> BRIEF A
According to the forum thread about the S.O.W.C. tournament season, how many events will the club hold in 2007?
> BRIEF B
In the forum thread about the S.O.W.C. tournament season, condense the paragraph beginning "The S.O.W.C. has a different format" into a short bulleted list that keeps its main facts.
> BRIEF C
Extend the forum thread about the S.O.W.C. tournament season, picking up from the last point shown.

> TEXT EXCERPT
- - - - - - -

# For you 'Eye Anglers



## Corey (Apr 5, 2004)

The S.O.W.C. has a different format for the upcoming 2007 season. They will be holding 9 events. The first and last of the year will be at Salt Fork and I will be posting those dates as soon as the State ok's them. The others are on MWCD lakes. The dates and locations are: Atwood--May 5th, Clendenning--May 19th, Seneca--June 2nd, Piedmont--June 23rd, Tappan--July 14th, Leesville--July 28th, Tappan--August 18. ALL events this year will be OPENS. Any one can pay their money and fish. Only dues-paying club members, however, will be able to accrue points toward tear-end honors or Cabela's National Championship berths. Entry fees have been lowered so the events are very affordable. Fees are $30.00/boat plus $5.00/boat Big Fish pot. All MWCD Lake events will run from 7:00AM to 3:30PM. As soon as I hear I'll post the times for the 2 Salt Fork events.


----------



## BigDaddy300 (Nov 1, 2004)

Sounds very interesting


----------



## MSmith2004 (Sep 12, 2006)

I cant wait till I can get out of school, get a boat, and get into one of these opens.


----------



## JIG (Nov 2, 2004)

- - - - - - -

Records excerpted from a collection

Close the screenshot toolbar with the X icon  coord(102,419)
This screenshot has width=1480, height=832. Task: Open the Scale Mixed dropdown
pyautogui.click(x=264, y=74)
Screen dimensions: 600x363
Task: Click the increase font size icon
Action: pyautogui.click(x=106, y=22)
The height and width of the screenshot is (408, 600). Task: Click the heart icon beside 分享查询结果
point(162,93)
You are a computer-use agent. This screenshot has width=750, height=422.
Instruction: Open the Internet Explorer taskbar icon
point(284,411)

- - - - - - -

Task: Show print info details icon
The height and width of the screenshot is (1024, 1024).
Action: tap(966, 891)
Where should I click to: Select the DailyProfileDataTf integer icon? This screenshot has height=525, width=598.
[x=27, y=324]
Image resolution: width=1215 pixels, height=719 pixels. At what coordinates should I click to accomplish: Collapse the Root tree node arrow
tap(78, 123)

- - - - - - -

> RIGHT ANSWER A
Nine events.

> RIGHT ANSWER B
- The S.O.W.C. will hold 9 events in 2007.
- The first and last events will be at Salt Fork. Their dates and times will be posted once the State approves them.
- The other events are on MWCD lakes: Atwood (May 5th), Clendenning (May 19th), Seneca (June 2nd), Piedmont (June 23rd), Tappan (July 14th), Leesville (July 28th), and Tappan (August 18).
- All events are opens, so anyone can pay and fish.
- Only dues-paying club members can earn points toward season honors or Cabela's National Championship berths.
- Entry fees have been lowered to $30.00 per boat, plus $5.00 per boat for the Big Fish pot.
- MWCD lake events run from 7:00AM to 3:30PM.

> RIGHT ANSWER C
I hear ya kid! Its been my dream for a LLLLONGGGGGG Time.  Maybe 07 will turn out good for both of us. We just need partners that can catch fish!  Anyhow it does sound good and it would be beginners luck! :B


----------



## catfish_hunter (May 31, 2005)

Are they 2 man team tourneys? Me and my fishing partner would definately be interested in fishing a couple...


----------



## Corey (Apr 5, 2004)

Yes, they are 2-man team events. For more info contact Wayne Howell @ 1-330-308-0910.


----------



## Lewis (Apr 5, 2004)

Guys,this is a GREAT club with a great bunch of guys.
Corey and I fished it and I had a great time.
Who knows...you might just qualify for the Cabelas National Tournament.


----------



## Corey (Apr 5, 2004)

Ok, the dates for the Salt Fork events are: April 14-8:00am-4:00pm, Morning Glory Ramp, and September 15 & 16, same times, same ramp. Also. The entry fees are $35.00/boat. They raised it 5 bucks.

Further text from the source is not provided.